**Required task**.
Return every line of the entries below unchanged, leaving the pictures out.

::::::::::

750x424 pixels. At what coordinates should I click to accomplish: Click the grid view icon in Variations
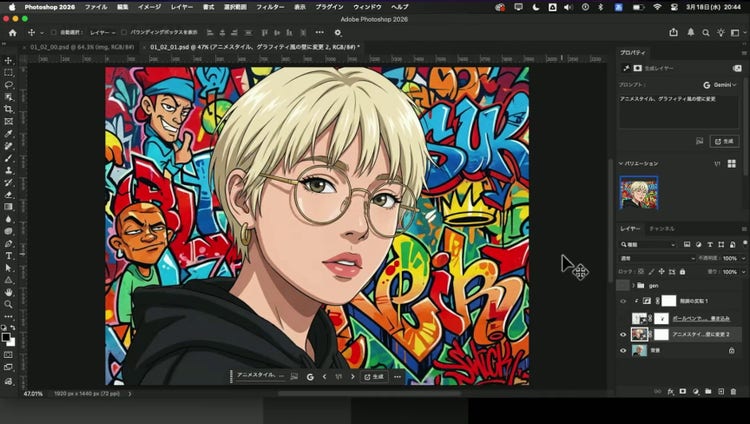(x=731, y=163)
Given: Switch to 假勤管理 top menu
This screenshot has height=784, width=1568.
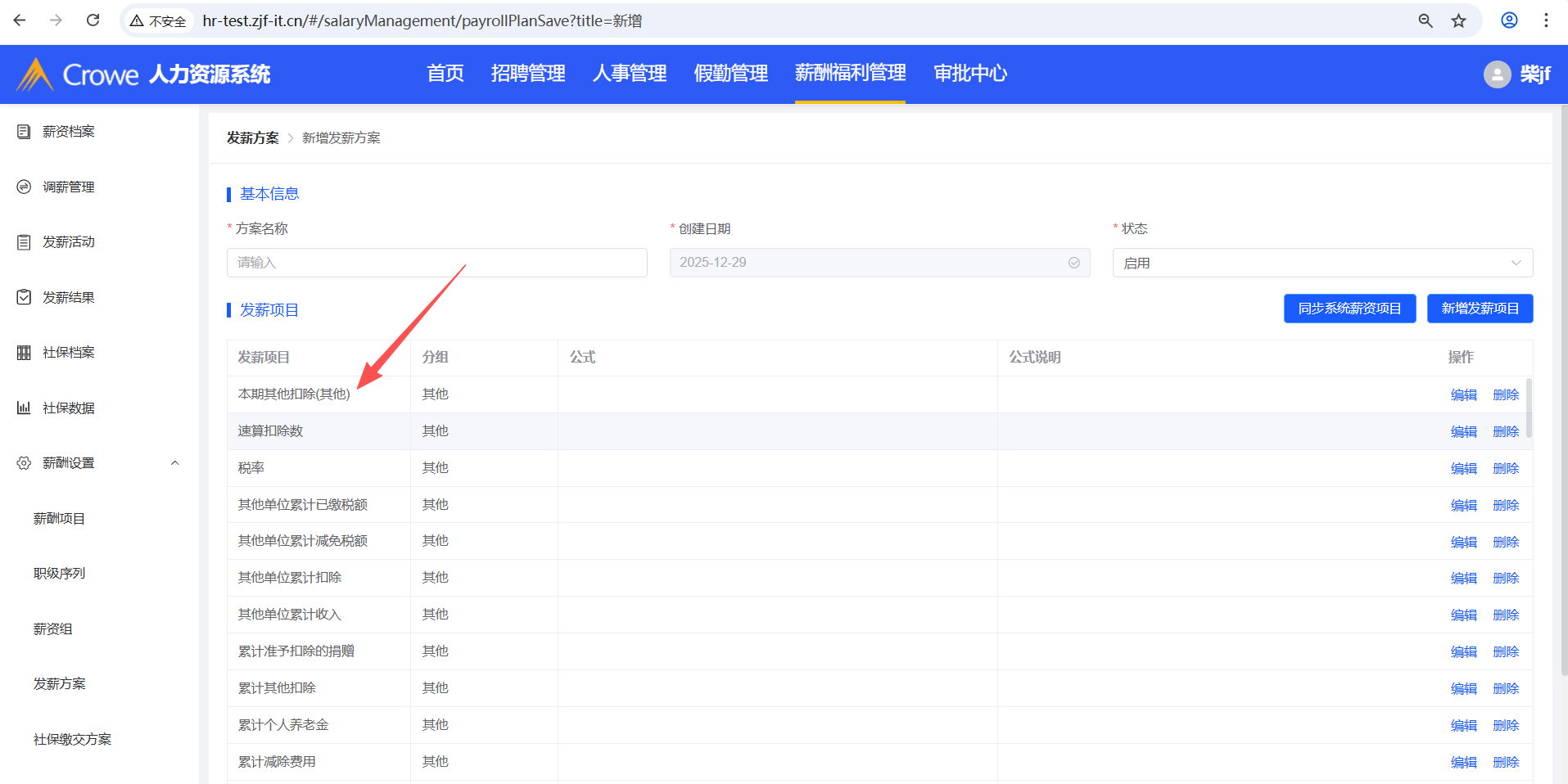Looking at the screenshot, I should pos(730,74).
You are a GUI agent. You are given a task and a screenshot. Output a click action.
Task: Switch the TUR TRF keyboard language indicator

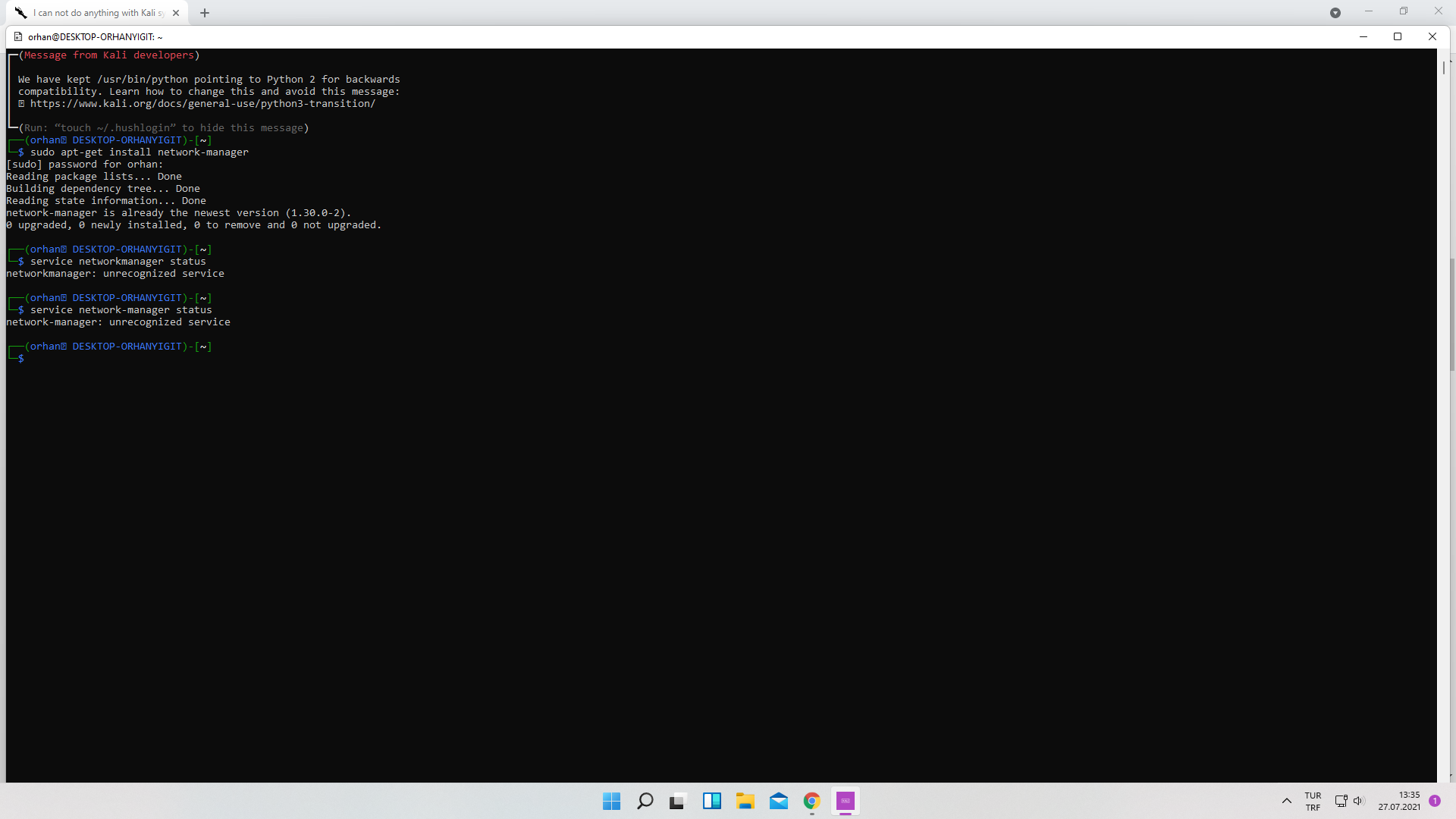[1313, 802]
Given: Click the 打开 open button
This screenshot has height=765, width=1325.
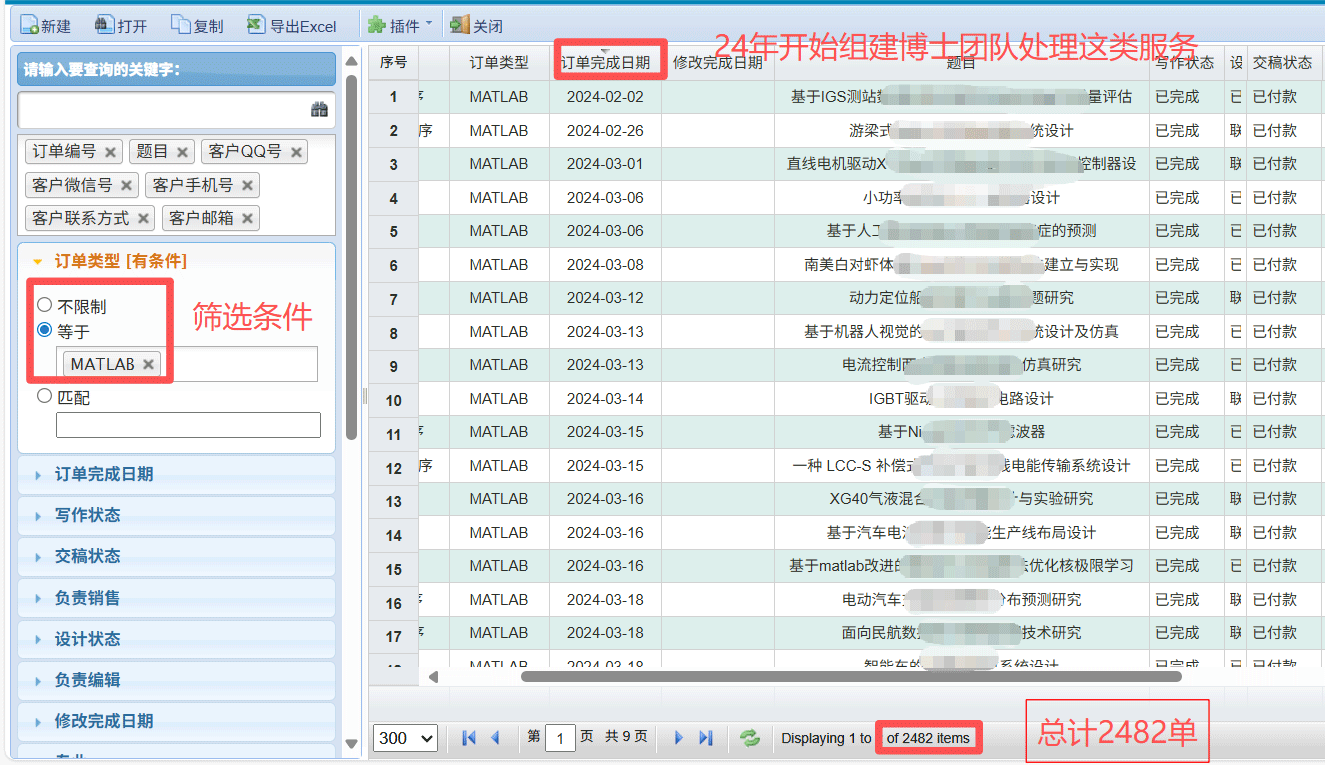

::::::::::

**Task response**.
750x424 pixels. At what coordinates should I click to accomplish: Click the grid view icon in Variations
(x=731, y=163)
Given: Switch to 假勤管理 top menu
This screenshot has height=784, width=1568.
Looking at the screenshot, I should pos(730,74).
You are a GUI agent. You are given a task and a screenshot. Output a click action.
Task: Switch the TUR TRF keyboard language indicator

[1313, 802]
Given: Click the 打开 open button
This screenshot has height=765, width=1325.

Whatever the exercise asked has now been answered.